I have an AWS managed Elasticsearch Service (say smallES) which has an properly working S3 bucket attached to containing day wise rolling indices of last 1 year. I've created another AWS managed ES cluster (say bigES) for some business reason. I want to restore last 1 year's data from bucket into bigES. It's guaranteed that smallES bigES and bucket all are in the same region and same VPC.
So, I created a policy :
{
"Version": "2012-10-17",
"Statement": [
{
"Effect": "Allow",
"Action": [
"s3:ListBucket",
"s3:GetBucketLocation",
"s3:ListBucketMultipartUploads",
"s3:ListBucketVersions"
],
"Resource": [
"arn:aws:s3:::bucket"
]
},
{
"Effect": "Allow",
"Action": [
"s3:GetObject",
"s3:PutObject",
"s3:DeleteObject",
"s3:AbortMultipartUpload",
"s3:ListMultipartUploadParts"
],
"Resource": [
"arn:aws:s3:::bucket/*"
]
}
]
}
And attached the policy with a role. Trust relationship of that role is
{
"Version": "2012-10-17",
"Statement": [
{
"Effect": "Allow",
"Principal": {
"Service": "s3.amazonaws.com"
},
"Action": "sts:AssumeRole"
}
]
}
Now, when I create a snapshot by http request within the same VPC, it can create a snapshot-repo for the bigES and I can query for that too
curl -XGET 'http://bigESid.region.es.amazonaws.com:80/_snapshot'
Output
{
"snapshot-repo": {
"type": "s3",
"settings": {
"bucket": "bucket",
"region": "region",
"role_arn": "role_arn"
}
}
}
But when I try to see the snapshots in this snapshot repo I get error (described below)
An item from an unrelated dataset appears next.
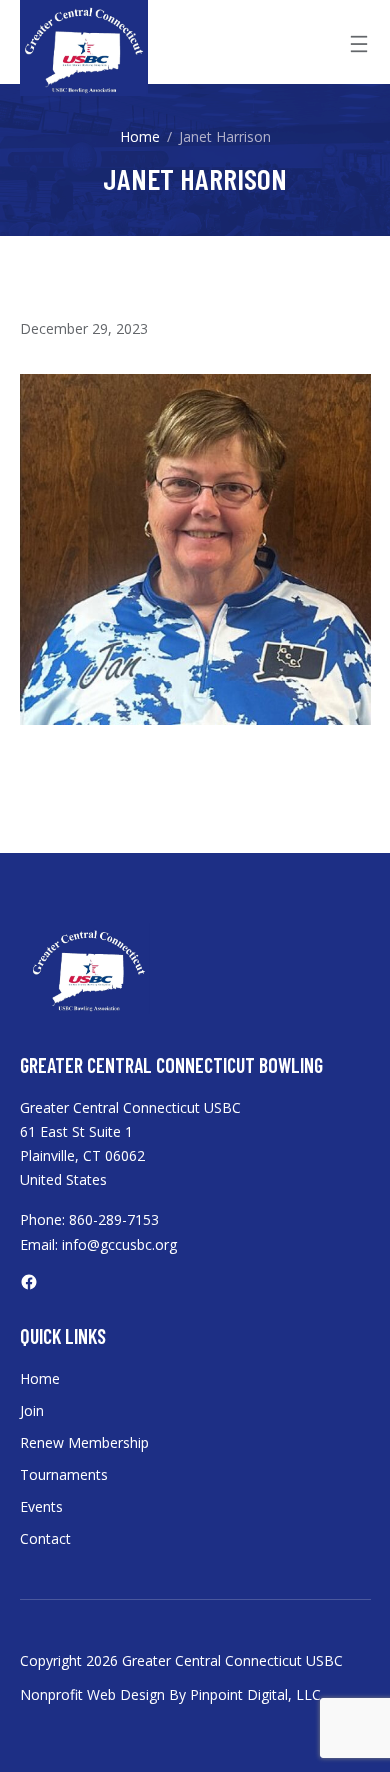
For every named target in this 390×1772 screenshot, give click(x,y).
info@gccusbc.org (119, 1244)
curl -XGET 'http://bigESid.region.es.amazonaws.com:80/_cat/snapshots/snapshot-repo'
I get the following error:
{
"error": {
"root_cause": [
{
"type": "a_w_s_security_token_service_exception",
"reason": "User: arn:aws:sts::acountid:assumed-role/cp-sts-grant-role/swift-region-prod-365021432299 is not authorized to perform: sts:AssumeRole on resource: role-arn (Service: AWSSecurityTokenService; Status Code: 403; Error Code: AccessDenied; Request ID: some-id)"
}
],
"type": "a_w_s_security_token_service_exception",
"reason": "User: arn:aws:sts::acountid:assumed-role/cp-sts-grant-role/swift-region-prod-365021432299 is not authorized to perform: sts:AssumeRole on resource: role-arn (Service: AWSSecurityTokenService; Status Code: 403; Error Code: AccessDenied; Request ID: some-id)"
},
"status": 500
}
I've given all access of s3 to my role, but no luck. I've posted all the http requests from a ec2 machine inside the VPC.
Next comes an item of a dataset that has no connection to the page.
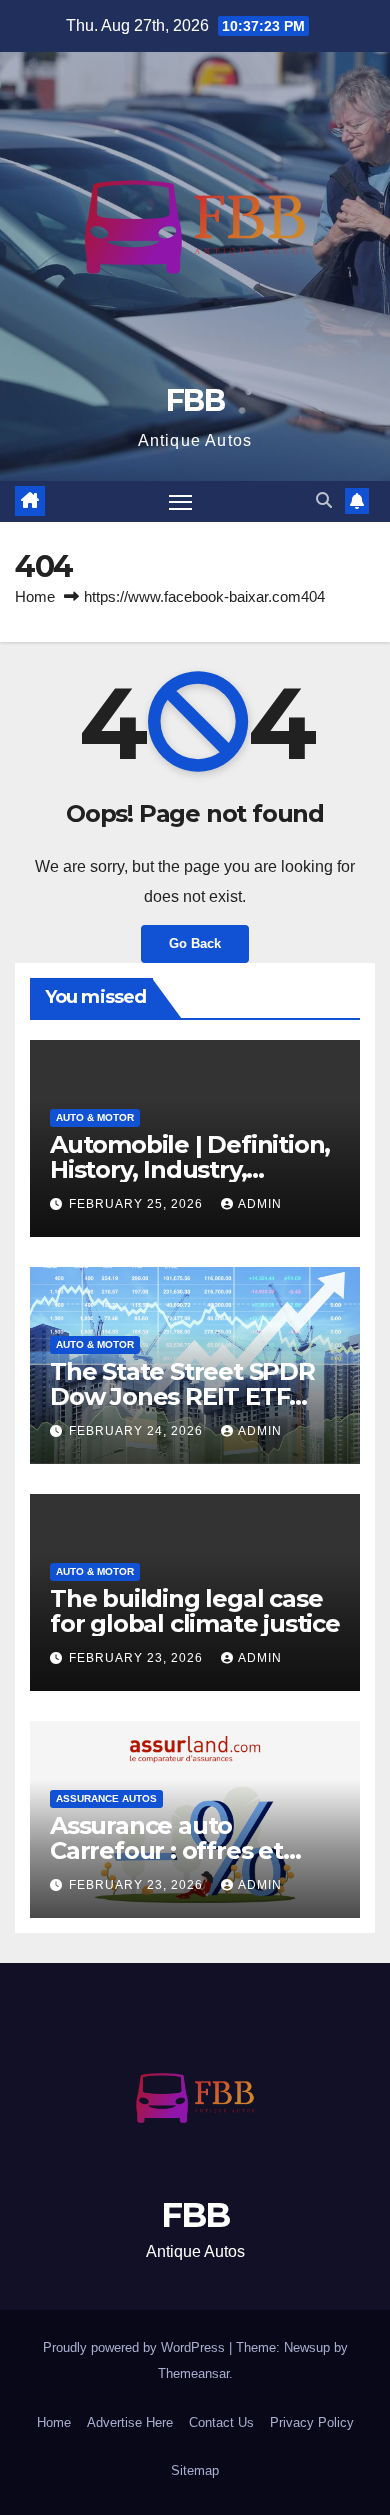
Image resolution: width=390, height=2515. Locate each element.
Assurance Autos (106, 1798)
Also to mention, if I query like following, I see expected result
curl -XGET 'http://smallESid.region.es.amazonaws.com:80/_cat/snapshots/snapshot-repo'
IDK why I tried making a role which has trust relationship like following. Still no luck.
{
"Version": "2012-10-17",
"Statement": [
{
"Effect": "Allow",
"Principal": {
"Service": "ec2.amazonaws.com"
},
"Action": "sts:AssumeRole"
}
]
}
Thanks in advance for any kind of help/suggestions.
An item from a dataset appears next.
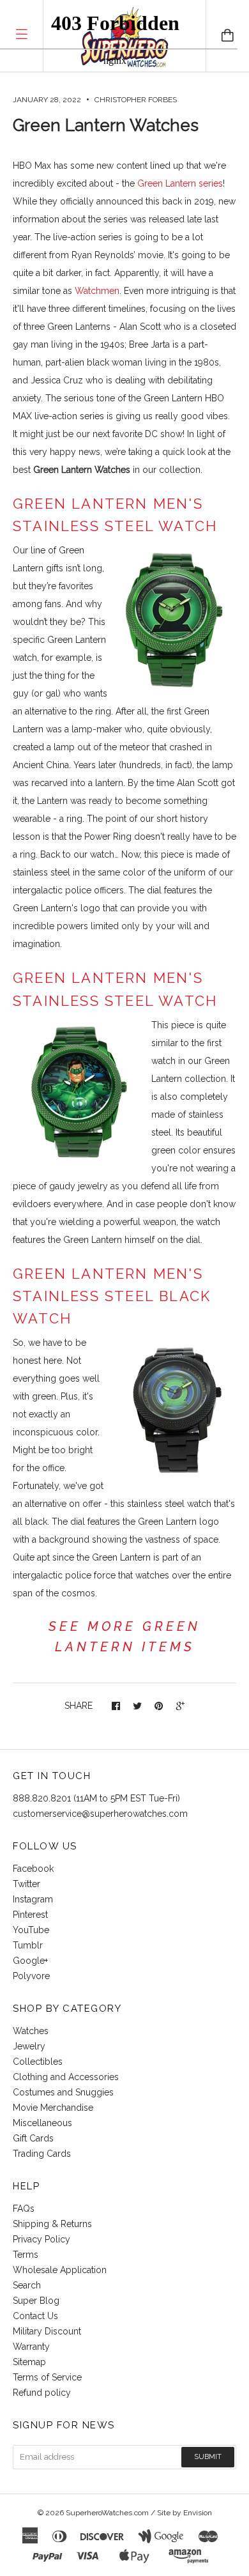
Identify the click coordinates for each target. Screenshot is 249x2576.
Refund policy (42, 2392)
I solved this problem using the following policy
{
"Statement": [
{
"Action": [
"s3:ListBucket",
"s3:GetBucketLocation",
"s3:ListBucketMultipartUploads",
"s3:ListBucketVersions"
],
"Effect": "Allow",
"Resource": [
"arn:aws:s3:::bucket-name"
]
},
{
"Action": [
"s3:GetObject",
"s3:PutObject",
"s3:DeleteObject",
"s3:AbortMultipartUpload",
"s3:ListMultipartUploadParts",
"iam:PassRole"
],
"Effect": "Allow",
"Resource": [
"arn:aws:s3:::bucket-name/*"
]
}
],
"Version": "2012-10-17"
}
Then I attached the policy to the role. I think "iam:PassRole"has done the work.